The Center for Humane Technology is not the first organization to create a toolkit for concerned techies. The Tech and Society Solutions Lab has released two, in 2018 and 2020, designed to encourage more ethical conversations within tech companies and startups. But the center’s new direction is new in the way it seeks to create a community out of the nascent “human tech” movement. It is unlikely that a single engineer involved will change a company’s business model or practices. But together, a group of concerned engineers can make all the difference.
The Center for Humane Technology says more than 3,600 techs have already started the course and several hundred have completed it. “This is by far the largest effort we’ve made to gather humane technologists,” said David Jay, the center’s chief of mobilization. The center says it has amassed a long list of concerned technologists over the years and plans to promote the course directly with them. It also plans to spread the word through a few partner organizations and through its “allies within a wide variety of tech companies, including many of the major social media platforms.”
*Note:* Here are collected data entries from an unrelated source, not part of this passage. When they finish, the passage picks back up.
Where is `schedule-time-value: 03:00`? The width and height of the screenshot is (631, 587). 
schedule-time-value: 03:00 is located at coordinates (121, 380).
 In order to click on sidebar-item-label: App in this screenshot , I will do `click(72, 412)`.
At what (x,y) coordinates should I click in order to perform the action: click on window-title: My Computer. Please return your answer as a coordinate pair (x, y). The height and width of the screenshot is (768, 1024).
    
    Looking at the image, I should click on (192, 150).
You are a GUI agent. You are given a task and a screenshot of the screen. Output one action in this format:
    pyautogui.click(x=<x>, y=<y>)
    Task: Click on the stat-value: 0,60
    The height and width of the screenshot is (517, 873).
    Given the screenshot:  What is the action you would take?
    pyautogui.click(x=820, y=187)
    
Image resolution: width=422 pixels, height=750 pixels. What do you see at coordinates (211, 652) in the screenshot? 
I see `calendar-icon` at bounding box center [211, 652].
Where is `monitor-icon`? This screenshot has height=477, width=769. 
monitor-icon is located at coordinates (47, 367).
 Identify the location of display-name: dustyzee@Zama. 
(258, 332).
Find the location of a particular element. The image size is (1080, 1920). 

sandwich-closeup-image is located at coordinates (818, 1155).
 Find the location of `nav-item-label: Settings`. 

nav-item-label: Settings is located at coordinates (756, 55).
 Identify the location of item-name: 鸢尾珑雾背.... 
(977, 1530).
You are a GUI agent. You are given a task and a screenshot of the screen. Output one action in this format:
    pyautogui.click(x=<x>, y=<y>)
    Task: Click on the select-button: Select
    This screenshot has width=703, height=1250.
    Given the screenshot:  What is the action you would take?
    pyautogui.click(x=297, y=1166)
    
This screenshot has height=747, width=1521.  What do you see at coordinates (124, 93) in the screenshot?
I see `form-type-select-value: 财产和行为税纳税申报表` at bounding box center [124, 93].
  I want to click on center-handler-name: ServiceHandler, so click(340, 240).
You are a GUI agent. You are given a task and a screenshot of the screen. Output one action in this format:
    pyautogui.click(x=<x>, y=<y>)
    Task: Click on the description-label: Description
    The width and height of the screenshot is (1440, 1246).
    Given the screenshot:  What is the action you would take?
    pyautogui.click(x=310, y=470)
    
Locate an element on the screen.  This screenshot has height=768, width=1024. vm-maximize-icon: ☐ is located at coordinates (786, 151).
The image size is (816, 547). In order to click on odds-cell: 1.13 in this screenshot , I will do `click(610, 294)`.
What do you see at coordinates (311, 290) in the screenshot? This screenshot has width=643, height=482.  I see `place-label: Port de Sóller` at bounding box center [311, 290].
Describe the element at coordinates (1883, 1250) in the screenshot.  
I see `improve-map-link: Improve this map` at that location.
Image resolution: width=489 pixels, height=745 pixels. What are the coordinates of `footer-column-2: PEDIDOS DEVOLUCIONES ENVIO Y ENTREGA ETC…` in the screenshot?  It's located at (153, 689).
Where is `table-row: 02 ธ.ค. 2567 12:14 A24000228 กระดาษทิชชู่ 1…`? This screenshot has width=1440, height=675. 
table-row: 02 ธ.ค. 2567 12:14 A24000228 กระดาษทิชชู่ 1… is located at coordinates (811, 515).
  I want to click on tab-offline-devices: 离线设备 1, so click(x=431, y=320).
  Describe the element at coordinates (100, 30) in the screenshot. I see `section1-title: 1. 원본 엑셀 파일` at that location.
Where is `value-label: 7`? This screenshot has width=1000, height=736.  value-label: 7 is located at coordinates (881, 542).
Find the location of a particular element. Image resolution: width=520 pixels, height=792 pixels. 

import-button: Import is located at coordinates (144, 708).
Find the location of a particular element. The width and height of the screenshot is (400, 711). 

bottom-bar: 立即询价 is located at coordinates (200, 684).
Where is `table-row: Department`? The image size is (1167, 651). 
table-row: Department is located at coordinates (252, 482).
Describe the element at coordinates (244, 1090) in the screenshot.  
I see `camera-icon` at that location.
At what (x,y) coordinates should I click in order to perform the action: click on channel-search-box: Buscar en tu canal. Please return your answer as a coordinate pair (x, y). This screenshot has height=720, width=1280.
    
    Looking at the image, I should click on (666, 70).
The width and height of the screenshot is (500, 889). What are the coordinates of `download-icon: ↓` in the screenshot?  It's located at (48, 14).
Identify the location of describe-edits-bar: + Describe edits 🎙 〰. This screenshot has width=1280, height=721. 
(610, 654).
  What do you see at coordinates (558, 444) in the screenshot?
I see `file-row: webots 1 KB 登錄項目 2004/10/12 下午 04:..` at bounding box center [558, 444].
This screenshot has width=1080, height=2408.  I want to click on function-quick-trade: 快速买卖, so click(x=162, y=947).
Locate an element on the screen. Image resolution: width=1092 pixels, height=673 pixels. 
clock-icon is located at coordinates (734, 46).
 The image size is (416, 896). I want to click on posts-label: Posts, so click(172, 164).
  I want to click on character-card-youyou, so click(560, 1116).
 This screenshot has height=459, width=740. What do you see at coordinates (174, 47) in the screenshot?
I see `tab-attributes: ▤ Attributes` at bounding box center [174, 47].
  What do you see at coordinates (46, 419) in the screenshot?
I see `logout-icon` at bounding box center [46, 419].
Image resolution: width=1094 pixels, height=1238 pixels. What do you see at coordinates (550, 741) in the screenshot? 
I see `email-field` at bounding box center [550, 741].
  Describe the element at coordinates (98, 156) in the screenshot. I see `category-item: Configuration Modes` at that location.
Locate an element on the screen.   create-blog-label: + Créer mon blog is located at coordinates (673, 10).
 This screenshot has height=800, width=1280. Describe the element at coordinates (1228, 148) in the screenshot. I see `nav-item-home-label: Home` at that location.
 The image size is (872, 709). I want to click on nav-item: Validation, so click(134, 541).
If ever there was a time for the tech industry to collaborate and reconstruct its values, it would be now: tech workers are in high demand and companies are increasingly subject to the whims of their desires. Yet workers who have tried to raise flags have not always been listened to. It seems unlikely that these companies will reorient their business incentives – away from profit to social awareness – without greater pressures, such as regulation. Chhibber, who says she tried to introduce the principles of “human tech” into her teams at Amazon, didn’t think it was enough to change the overall company culture. “If the business model is breathing on your back,” she says, “that will affect what you do.”